Additional Security Considerations
Implement these security practices for the exam and real-world operations:
- Use IAM instance profiles to grant permissions to instances
- Encrypt EBS volumes to protect data at rest
- Implement Systems Manager Session Manager for secure remote access without SSH
Troubleshoot connectivity issues by analyzing security group rules, network ACLs, and route tables in sequence. Practice identifying misconfigurations like overly restrictive inbound rules or missing outbound rules. The principle of least privilege should guide your security configuration decisions.
EBS Volumes, Storage Optimization, and Performance
Amazon Elastic Block Store (EBS) provides persistent block storage for EC2 instances. Understanding EBS volume types is fundamental to the SysOps exam and directly impacts application performance.
EBS Volume Types and Performance
Each volume type serves different workload requirements:
- General Purpose (gp3, gp2): Balanced price and performance for most workloads. Gp3 provides up to 16,000 IOPS and 1,000 MB/s throughput
- Provisioned IOPS (io2, io1): Consistent high performance for databases and transactional workloads. Io2 supports up to 64,000 IOPS
- Throughput Optimized (st1): Designed for sequential I/O intensive applications like big data analytics
- Cold HDD (sc1): Low-cost storage for infrequent access workloads
Backup and Disaster Recovery
EBS snapshots create point-in-time backups of volumes and can be copied across regions for disaster recovery. Snapshots are incremental, storing only changed blocks since the last snapshot. This approach reduces storage costs and backup times.
Volume encryption is available for all volume types and protects data at rest. Enable encryption by default to simplify compliance requirements.
Performance Optimization
Performance depends on selecting appropriate volume types and provisioning sufficient IOPS (input/output operations per second) and throughput. Monitor CloudWatch metrics to identify performance bottlenecks. EBS optimization ensures dedicated network bandwidth to EBS volumes, improving predictable performance for mission-critical applications.
The exam tests selecting appropriate volume types for specific use cases, troubleshooting performance issues, and implementing backup strategies.

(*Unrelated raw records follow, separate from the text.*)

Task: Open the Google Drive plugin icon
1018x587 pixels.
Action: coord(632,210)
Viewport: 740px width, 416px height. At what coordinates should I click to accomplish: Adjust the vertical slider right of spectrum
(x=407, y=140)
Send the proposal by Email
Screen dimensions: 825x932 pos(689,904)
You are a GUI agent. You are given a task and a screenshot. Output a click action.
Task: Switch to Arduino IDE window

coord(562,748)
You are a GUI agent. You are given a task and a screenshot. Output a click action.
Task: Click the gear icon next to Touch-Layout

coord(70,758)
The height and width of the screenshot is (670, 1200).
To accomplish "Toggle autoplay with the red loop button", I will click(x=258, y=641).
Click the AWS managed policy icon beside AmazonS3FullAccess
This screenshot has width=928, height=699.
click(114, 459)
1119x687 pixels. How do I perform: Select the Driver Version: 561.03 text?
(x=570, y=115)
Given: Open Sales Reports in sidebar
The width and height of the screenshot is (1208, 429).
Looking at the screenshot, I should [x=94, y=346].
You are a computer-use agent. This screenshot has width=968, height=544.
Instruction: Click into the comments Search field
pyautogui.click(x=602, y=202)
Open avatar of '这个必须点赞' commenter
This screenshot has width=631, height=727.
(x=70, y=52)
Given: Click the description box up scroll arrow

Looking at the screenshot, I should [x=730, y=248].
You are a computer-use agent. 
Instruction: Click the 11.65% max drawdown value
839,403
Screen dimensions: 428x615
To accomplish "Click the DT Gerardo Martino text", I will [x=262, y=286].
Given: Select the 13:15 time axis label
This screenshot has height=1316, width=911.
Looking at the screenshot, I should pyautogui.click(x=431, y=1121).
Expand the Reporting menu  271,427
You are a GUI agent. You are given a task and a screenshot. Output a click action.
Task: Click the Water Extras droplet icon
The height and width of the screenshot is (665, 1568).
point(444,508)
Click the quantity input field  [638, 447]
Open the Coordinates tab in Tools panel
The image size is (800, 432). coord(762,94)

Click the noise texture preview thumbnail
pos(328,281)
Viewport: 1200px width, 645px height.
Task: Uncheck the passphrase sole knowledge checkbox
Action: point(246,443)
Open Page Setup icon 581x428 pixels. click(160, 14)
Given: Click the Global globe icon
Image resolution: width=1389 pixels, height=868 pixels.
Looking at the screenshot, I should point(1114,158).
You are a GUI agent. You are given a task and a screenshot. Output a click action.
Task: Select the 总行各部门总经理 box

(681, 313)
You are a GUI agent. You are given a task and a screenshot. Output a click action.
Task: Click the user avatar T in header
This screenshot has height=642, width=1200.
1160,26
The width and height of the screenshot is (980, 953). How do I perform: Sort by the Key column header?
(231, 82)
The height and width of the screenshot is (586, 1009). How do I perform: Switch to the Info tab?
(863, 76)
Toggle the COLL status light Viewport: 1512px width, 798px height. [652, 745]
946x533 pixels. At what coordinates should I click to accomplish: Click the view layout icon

Container Services: ECS and EKS Fundamentals
Elastic Container Service (ECS) is AWS's native container orchestration service for managing Docker containers at scale. It provides a simpler, more integrated experience than Kubernetes for AWS-native deployments.
ECS Components and Concepts
Task definitions specify Docker image parameters, CPU and memory allocation, environment variables, and logging configuration. A task represents a running instance of a task definition. Services maintain a desired number of running tasks, automatically replacing failed tasks to maintain availability.
ECS clusters provide the infrastructure where tasks run. You choose between two launch types:
- EC2 launch type: You manage EC2 instances for your container workload
- Fargate launch type: AWS manages infrastructure automatically, charging per task rather than per instance
Fargate eliminates the operational overhead of managing EC2 instances, making it ideal for organizations seeking serverless container deployment.
Integration and Monitoring
ECS integrates with Elastic Load Balancers for distributing traffic across tasks. CloudWatch provides monitoring and logging for container performance and troubleshooting. This native integration simplifies observability compared to managing external monitoring tools.
EKS Fundamentals
Elastic Kubernetes Service (EKS) runs managed Kubernetes on AWS. EKS uses worker nodes (EC2 instances or Fargate) to run containerized applications. EKS requires deeper Kubernetes knowledge including pods, deployments, services, and namespaces.
The SysOps exam focuses more on ECS fundamentals than EKS. Master task definition configuration, service scaling, and troubleshooting. Practice creating task definitions, launching services, and scaling containers based on demand metrics.